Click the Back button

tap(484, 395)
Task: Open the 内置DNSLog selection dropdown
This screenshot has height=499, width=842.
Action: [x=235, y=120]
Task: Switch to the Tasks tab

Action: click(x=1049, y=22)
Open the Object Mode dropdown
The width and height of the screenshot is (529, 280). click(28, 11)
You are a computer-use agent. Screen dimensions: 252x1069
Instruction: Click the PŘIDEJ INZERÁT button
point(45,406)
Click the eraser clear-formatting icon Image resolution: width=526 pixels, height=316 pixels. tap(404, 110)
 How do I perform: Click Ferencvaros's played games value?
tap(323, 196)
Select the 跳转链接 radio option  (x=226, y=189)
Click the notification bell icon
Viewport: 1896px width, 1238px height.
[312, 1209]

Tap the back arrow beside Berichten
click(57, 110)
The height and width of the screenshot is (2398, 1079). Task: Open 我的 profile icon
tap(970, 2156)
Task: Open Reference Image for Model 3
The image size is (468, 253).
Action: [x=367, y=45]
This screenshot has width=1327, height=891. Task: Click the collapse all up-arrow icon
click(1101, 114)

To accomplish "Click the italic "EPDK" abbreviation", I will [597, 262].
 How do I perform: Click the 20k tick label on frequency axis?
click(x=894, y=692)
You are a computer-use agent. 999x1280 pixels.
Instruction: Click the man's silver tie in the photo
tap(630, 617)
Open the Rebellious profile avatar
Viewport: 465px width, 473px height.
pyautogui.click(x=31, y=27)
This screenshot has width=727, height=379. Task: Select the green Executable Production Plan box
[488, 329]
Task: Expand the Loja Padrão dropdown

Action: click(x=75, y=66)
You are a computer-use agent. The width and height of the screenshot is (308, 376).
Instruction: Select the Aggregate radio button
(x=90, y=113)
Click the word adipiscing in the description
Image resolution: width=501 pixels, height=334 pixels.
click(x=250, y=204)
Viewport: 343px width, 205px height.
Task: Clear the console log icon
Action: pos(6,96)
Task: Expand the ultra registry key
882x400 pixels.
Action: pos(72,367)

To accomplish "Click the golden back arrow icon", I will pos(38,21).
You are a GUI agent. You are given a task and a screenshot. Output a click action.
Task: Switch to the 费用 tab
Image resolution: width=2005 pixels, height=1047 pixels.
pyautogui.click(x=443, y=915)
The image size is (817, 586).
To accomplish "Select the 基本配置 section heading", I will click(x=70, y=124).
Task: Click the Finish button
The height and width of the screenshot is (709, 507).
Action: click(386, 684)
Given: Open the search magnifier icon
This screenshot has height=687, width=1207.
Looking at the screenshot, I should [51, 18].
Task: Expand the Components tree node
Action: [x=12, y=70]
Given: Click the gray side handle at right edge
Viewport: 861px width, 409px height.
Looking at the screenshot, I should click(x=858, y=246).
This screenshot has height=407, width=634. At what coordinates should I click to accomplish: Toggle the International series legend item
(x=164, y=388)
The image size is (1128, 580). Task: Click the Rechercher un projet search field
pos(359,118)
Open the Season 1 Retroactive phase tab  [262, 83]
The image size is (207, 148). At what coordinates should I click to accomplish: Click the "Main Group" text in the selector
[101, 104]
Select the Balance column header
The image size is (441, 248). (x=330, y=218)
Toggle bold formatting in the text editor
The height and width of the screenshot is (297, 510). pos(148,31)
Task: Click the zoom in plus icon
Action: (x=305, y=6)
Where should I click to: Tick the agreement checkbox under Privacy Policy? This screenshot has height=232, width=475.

Exercise requirements: Please reproduce all of the material above word for word, from its first line to its last.

Reply:
Click the Back button

tap(484, 395)
Task: Open the 内置DNSLog selection dropdown
This screenshot has height=499, width=842.
Action: [x=235, y=120]
Task: Switch to the Tasks tab

Action: click(x=1049, y=22)
Open the Object Mode dropdown
The width and height of the screenshot is (529, 280). click(28, 11)
You are a computer-use agent. Screen dimensions: 252x1069
Instruction: Click the PŘIDEJ INZERÁT button
point(45,406)
Click the eraser clear-formatting icon Image resolution: width=526 pixels, height=316 pixels. tap(404, 110)
 How do I perform: Click Ferencvaros's played games value?
tap(323, 196)
Select the 跳转链接 radio option  (x=226, y=189)
Click the notification bell icon
Viewport: 1896px width, 1238px height.
[312, 1209]

Tap the back arrow beside Berichten
click(57, 110)
The height and width of the screenshot is (2398, 1079). Task: Open 我的 profile icon
tap(970, 2156)
Task: Open Reference Image for Model 3
The image size is (468, 253).
Action: [x=367, y=45]
This screenshot has width=1327, height=891. Task: Click the collapse all up-arrow icon
click(1101, 114)

To accomplish "Click the italic "EPDK" abbreviation", I will [597, 262].
 How do I perform: Click the 20k tick label on frequency axis?
click(x=894, y=692)
You are a computer-use agent. 999x1280 pixels.
Instruction: Click the man's silver tie in the photo
tap(630, 617)
Open the Rebellious profile avatar
Viewport: 465px width, 473px height.
pyautogui.click(x=31, y=27)
This screenshot has width=727, height=379. Task: Select the green Executable Production Plan box
[488, 329]
Task: Expand the Loja Padrão dropdown

Action: click(x=75, y=66)
You are a computer-use agent. The width and height of the screenshot is (308, 376).
Instruction: Select the Aggregate radio button
(x=90, y=113)
Click the word adipiscing in the description
Image resolution: width=501 pixels, height=334 pixels.
click(x=250, y=204)
Viewport: 343px width, 205px height.
Task: Clear the console log icon
Action: pos(6,96)
Task: Expand the ultra registry key
882x400 pixels.
Action: pos(72,367)

To accomplish "Click the golden back arrow icon", I will pos(38,21).
You are a GUI agent. You are given a task and a screenshot. Output a click action.
Task: Switch to the 费用 tab
Image resolution: width=2005 pixels, height=1047 pixels.
pyautogui.click(x=443, y=915)
The image size is (817, 586).
To accomplish "Select the 基本配置 section heading", I will click(x=70, y=124).
Task: Click the Finish button
The height and width of the screenshot is (709, 507).
Action: click(386, 684)
Given: Open the search magnifier icon
This screenshot has height=687, width=1207.
Looking at the screenshot, I should [51, 18].
Task: Expand the Components tree node
Action: [x=12, y=70]
Given: Click the gray side handle at right edge
Viewport: 861px width, 409px height.
Looking at the screenshot, I should click(x=858, y=246).
This screenshot has height=407, width=634. At what coordinates should I click to accomplish: Toggle the International series legend item
(x=164, y=388)
The image size is (1128, 580). Task: Click the Rechercher un projet search field
pos(359,118)
Open the Season 1 Retroactive phase tab  [262, 83]
The image size is (207, 148). At what coordinates should I click to accomplish: Click the "Main Group" text in the selector
[101, 104]
Select the Balance column header
The image size is (441, 248). (x=330, y=218)
Toggle bold formatting in the text editor
The height and width of the screenshot is (297, 510). pos(148,31)
Task: Click the zoom in plus icon
Action: (x=305, y=6)
Where should I click to: Tick the agreement checkbox under Privacy Policy? This screenshot has height=232, width=475.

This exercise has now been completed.